» **Data for this task**:

☆ ☆ ☆ ☆ ☆

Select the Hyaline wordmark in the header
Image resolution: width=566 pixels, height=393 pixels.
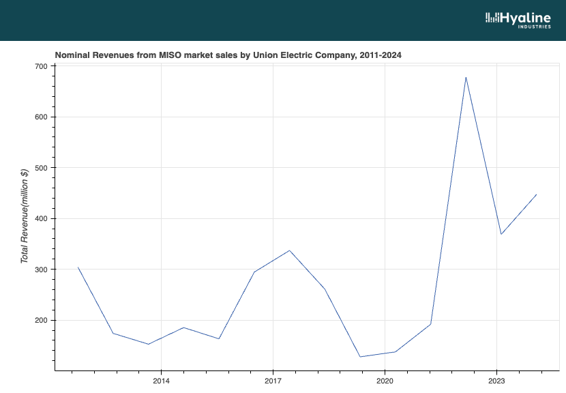[525, 17]
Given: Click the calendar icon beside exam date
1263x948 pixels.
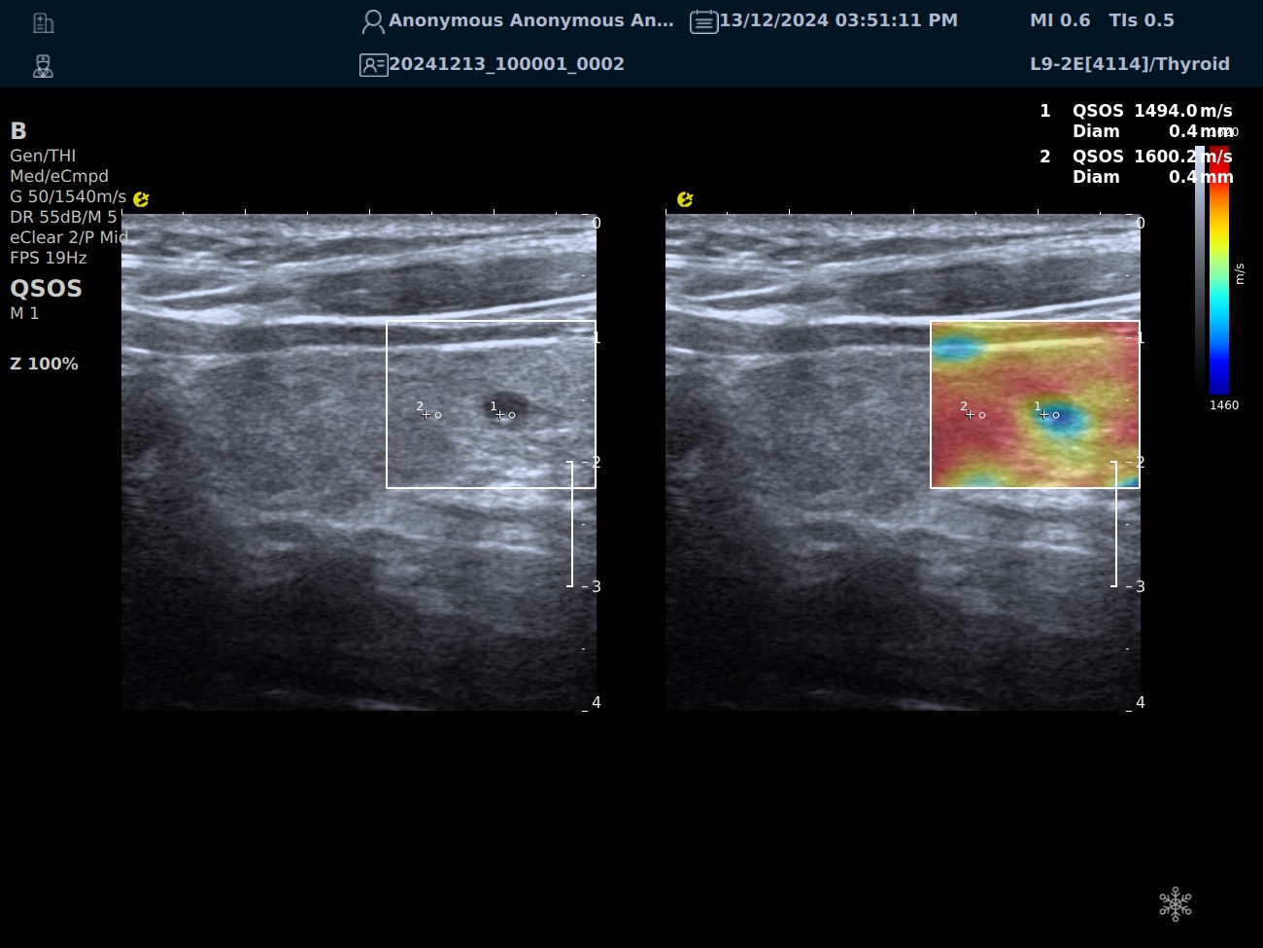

☆ ☆ ☆ ☆ ☆

Copy all records exactly; omit images.

Select the Hyaline wordmark in the header
Image resolution: width=566 pixels, height=393 pixels.
[525, 17]
Given: Click the calendar icon beside exam date
1263x948 pixels.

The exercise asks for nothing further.